The list/get/update/delete handlers all filter by teCompId, so the
anomalous row stays invisible to the OTHER tenant on the API surface.
But:

  - Any operator-side report or UI that joins TimeEntry -> Customer
    (via the FK) surfaces company 99's customer inside company 7's view.
  - It's a permanent integrity corruption that the API itself created.

Every other create handler with a cross-company FK (jobcontroller,
invoicecontroller, customerpaymentcontroller, productentrycontroller)
already does this check via `GetCompanyIdByCustomerId` / `GetCompanyIdByJobId`
/ `GetCompanyIdByPovId`. timeentry was the only outlier.

Fix follows the existing pattern: after teCustId integer validation
and before payload.teCompId assignment, non-master callers run
`GetCompanyIdByCustomerId(payload.teCustId)` and 403 if the
resolved company differs (or is -1, i.e. customer missing/archived).
Master keys still skip this check by design.

Tests added (4, all in tests/api/timeentry.test.js — a new
"tenant-scoped teCustId (cross-tenant FK)" describe):

  - cross-tenant create returns 403, TimeEntry.create NOT called
  - missing/archived customer returns 403, TimeEntry.create NOT called
  - same-company create returns 201 (positive control)
  - master keys bypass the check (create succeeds even cross-tenant)

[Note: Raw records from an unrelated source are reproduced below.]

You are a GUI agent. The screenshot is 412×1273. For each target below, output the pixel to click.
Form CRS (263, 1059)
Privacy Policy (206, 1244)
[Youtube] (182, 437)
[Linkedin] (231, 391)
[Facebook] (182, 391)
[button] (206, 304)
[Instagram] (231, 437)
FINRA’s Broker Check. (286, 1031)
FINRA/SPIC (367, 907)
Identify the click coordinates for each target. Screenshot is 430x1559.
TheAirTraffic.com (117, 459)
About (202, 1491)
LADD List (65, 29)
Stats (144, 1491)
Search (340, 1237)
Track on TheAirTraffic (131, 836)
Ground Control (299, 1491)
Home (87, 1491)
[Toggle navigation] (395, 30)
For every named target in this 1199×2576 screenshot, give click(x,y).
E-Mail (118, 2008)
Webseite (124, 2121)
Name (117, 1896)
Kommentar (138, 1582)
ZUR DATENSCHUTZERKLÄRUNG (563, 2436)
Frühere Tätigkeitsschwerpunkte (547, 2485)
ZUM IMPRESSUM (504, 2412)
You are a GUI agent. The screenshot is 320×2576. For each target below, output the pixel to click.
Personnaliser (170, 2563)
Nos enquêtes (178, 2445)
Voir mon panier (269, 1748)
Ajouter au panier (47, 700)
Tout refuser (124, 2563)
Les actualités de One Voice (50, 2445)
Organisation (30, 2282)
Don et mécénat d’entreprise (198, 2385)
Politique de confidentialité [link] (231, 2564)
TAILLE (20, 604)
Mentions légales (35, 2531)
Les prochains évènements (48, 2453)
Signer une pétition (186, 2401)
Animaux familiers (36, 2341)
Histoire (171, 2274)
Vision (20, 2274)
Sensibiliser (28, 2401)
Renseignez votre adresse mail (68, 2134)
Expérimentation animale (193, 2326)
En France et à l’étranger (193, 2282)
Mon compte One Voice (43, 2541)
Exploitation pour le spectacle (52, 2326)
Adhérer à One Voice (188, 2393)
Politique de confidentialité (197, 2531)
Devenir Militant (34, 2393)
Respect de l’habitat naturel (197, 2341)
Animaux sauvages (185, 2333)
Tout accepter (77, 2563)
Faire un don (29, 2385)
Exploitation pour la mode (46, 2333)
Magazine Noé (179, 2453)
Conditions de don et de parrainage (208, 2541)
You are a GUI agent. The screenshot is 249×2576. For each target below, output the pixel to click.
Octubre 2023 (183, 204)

The new tests drive the controller through the file-top db.config
vi.mock (mutating ApiKey/ApiMaster/Customer per scenario) rather than
vi.spyOn on the auth helpers — the existing spy-based tenant-defense
tests for invoice/etc. only pass because the empty `ApiKey: {}`
mock makes auth.getCompanyId() return -1, which short-circuits at
"Invalid Authorization Key." before the spy is ever consulted. The
db-mock approach actually exercises the cross-tenant comparison.

800 tests pass (was 796); lint clean.